Should I rewrite the source of jO2 in equations 1 & 2 maybe as an implicit source for cOh and cO2, respectively?

In vector notation:

Capture2

In FiPy:

eps = 0.4
gamma = 1.5
DOH = 1e-3  # [cm2/s] # test
DO2 = 1e-3 # [cm2/s]
DOH_eff = DOH*eps**gamma
DO2_eff = DO2*eps**gamma 
t0 = 0.78
F = 96485.3321
R = 8.314
T = 298
kappa = 64
kappa_eff = kappa*eps**gamma
cOH_0 = 4.1e-3
a = 3864 # [cm2/cm3]
io2ref = 1e-11
alpha_an = 1.5
alpha_cat = 0.5
cO2ref = 1e-7
phi1 = 0 # arbitrary value 
Uref = 0.3027-0.0983
iapp = 0.200 # A/cm2

# Mesh
L = 1e-3
nx = 1000
msh = Grid1D(dx=L / nx, nx=nx)
x = msh.cellCenters[0]

# initial conditions
cOH = CellVariable(name='OH concentration', mesh=msh, value= 7.0e-3, hasOld= True)
cO2 = CellVariable(name='O2 concentration', mesh=msh, value= 0., hasOld=True)
phi2 = CellVariable(name='electrolyte potential', mesh=msh, value= 0.,hasOld=True)

# Boundary Conditions
cOH.constrain(cOH_0, where=msh.facesRight)
cO2.constrain(0, where=msh.facesRight)
phi2.faceGrad.constrain(iapp/(kappa_eff), msh.facesRight)

# Source
eta = phi1-phi2-Uref 
jO2 = a*io2ref*((cOH/cOH_0)**2*numerix.exp(alpha_an*F*eta/(R*T))-(cO2/cO2ref)*numerix.exp(-alpha_cat*F*eta/(R*T)))
coeff1 = (t0-1)/F
coeff2 = 2*R*T*kappa_eff/(cOH*F)*(1-t0+cOH/(2*cOH_0))

# Equations
eq1 = TransientTerm(var=cOH, coeff = eps) == DiffusionTerm(var=cOH, coeff = DOH_eff) + coeff1*jO2

eq2 =TransientTerm(var=cO2, coeff = eps) == DiffusionTerm(var=cO2, coeff=DO2_eff) + 1/(4*F)*jO2

eq3 = DiffusionTerm(coeff = kappa_eff, var = phi2) + DiffusionTerm(coeff = coeff2, var = cOH) + jO2

# Solve
vi = Viewer((cOH))
dt = 1e-8

eqsum = eq1 & eq2  & eq3

solver = LinearLUSolver()
for t in range(100):
    cOH.updateOld()
    cO2.updateOld()
    phi2.updateOld()

    for sweep in range(10):
       eqsum.sweep(dt=dt,solver=solver)

    vi.plot()

Thanks again for your help.

guyer commented 2 years ago

Your equations are virtually not coupled at all (only through eq3). You may get more stable behavior by solving the equations separately, rather than as eqsum.

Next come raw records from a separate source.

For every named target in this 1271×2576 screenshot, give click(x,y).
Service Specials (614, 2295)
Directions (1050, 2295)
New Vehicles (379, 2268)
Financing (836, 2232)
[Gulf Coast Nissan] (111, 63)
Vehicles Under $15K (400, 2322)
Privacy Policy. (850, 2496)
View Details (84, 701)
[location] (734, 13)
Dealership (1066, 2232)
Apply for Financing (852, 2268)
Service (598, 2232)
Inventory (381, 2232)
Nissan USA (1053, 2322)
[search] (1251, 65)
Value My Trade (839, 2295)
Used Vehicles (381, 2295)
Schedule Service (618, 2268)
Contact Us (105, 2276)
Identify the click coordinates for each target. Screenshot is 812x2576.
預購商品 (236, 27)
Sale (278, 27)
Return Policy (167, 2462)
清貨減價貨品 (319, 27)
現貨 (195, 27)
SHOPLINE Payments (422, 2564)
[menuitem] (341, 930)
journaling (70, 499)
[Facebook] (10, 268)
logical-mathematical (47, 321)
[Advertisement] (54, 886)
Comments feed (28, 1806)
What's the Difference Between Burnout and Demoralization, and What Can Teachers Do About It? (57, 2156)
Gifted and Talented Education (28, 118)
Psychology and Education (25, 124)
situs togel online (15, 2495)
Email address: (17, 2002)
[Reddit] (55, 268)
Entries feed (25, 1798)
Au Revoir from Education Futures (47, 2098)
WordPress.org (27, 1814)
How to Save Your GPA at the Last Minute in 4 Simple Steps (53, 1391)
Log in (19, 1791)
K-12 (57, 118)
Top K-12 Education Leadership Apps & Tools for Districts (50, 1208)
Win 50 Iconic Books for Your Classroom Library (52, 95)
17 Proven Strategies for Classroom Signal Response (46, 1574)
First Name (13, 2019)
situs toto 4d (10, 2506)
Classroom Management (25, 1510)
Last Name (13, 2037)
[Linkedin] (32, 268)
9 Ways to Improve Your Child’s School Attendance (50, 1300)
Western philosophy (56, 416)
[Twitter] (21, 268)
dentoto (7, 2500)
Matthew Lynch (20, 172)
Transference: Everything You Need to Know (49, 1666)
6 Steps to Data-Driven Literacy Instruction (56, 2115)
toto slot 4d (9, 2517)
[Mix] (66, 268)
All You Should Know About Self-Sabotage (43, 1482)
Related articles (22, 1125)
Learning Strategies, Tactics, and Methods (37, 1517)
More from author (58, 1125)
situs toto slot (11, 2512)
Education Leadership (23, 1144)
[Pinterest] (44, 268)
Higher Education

Depending on the value of eta, jO2 can be incredibly destabilizing.

Physically, Eq. (4) does not make sense to me applied everywhere. This is a description of the redox current and is generally only valid at interfaces between electrode and electrolyte. Eq. (3) on the other hand is a current continuity equation, which should be valid everywhere, I would think with Eq. (4) as a boundary condition.